-- START EXERCISE DATA --

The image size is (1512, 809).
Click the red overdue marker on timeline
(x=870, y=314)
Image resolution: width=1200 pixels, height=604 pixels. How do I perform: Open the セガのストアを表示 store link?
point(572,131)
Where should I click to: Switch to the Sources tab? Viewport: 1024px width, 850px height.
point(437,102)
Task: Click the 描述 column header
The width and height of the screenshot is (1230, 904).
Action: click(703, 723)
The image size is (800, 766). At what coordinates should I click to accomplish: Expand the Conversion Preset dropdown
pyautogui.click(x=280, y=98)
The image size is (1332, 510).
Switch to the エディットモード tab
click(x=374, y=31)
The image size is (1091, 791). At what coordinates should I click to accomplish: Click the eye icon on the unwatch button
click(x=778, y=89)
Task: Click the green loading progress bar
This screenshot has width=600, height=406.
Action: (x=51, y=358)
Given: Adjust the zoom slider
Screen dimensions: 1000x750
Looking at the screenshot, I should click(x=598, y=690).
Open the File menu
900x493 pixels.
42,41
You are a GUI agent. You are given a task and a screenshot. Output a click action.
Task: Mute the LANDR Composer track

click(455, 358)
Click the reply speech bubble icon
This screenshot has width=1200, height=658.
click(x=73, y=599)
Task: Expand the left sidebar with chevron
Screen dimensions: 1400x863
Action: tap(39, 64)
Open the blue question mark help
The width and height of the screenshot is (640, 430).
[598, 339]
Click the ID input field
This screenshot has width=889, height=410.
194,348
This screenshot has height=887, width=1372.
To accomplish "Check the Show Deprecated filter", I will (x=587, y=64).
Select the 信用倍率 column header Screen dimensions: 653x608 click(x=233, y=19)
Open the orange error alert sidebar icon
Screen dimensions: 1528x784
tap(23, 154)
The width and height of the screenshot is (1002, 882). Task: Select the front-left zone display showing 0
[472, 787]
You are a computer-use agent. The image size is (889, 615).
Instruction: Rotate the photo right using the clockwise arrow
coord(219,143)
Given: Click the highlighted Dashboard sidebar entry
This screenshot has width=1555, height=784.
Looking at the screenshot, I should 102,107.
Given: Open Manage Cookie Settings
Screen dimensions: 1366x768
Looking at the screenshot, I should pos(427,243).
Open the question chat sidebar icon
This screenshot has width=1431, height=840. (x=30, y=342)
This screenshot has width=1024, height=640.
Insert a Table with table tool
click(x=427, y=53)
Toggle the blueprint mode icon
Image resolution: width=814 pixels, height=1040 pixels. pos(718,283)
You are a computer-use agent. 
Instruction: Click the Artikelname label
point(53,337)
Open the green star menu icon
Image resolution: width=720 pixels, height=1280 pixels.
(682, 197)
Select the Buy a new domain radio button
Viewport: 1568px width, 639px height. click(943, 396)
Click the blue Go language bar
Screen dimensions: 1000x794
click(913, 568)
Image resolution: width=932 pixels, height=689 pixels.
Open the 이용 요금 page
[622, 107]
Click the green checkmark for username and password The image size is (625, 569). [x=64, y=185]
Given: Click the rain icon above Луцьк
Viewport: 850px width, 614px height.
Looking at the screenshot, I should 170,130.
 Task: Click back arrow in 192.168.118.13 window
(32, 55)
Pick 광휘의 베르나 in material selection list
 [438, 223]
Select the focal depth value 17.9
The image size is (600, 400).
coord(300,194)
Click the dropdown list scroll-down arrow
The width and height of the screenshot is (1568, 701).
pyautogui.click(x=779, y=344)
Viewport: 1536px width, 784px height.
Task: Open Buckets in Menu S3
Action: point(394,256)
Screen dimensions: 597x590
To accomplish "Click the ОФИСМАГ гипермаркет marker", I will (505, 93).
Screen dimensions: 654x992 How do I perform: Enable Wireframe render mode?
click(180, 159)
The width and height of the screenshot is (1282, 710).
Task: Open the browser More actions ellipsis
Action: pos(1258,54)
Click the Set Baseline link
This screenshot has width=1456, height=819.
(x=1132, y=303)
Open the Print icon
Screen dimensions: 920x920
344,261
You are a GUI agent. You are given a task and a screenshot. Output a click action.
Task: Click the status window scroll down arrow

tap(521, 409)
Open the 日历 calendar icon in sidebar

-- END EXERCISE DATA --

● INSTRUCTIONS FOR THE TASK:
Please copy out the stretch of entries above, from the line containing "Open the File menu" through the line containing "coord(219,143)", with no changes.

● THE ANSWER:
Open the File menu
900x493 pixels.
42,41
You are a GUI agent. You are given a task and a screenshot. Output a click action.
Task: Mute the LANDR Composer track

click(455, 358)
Click the reply speech bubble icon
This screenshot has width=1200, height=658.
click(x=73, y=599)
Task: Expand the left sidebar with chevron
Screen dimensions: 1400x863
Action: tap(39, 64)
Open the blue question mark help
The width and height of the screenshot is (640, 430).
[598, 339]
Click the ID input field
This screenshot has width=889, height=410.
194,348
This screenshot has height=887, width=1372.
To accomplish "Check the Show Deprecated filter", I will (x=587, y=64).
Select the 信用倍率 column header Screen dimensions: 653x608 click(x=233, y=19)
Open the orange error alert sidebar icon
Screen dimensions: 1528x784
tap(23, 154)
The width and height of the screenshot is (1002, 882). Task: Select the front-left zone display showing 0
[472, 787]
You are a computer-use agent. The image size is (889, 615).
Instruction: Rotate the photo right using the clockwise arrow
coord(219,143)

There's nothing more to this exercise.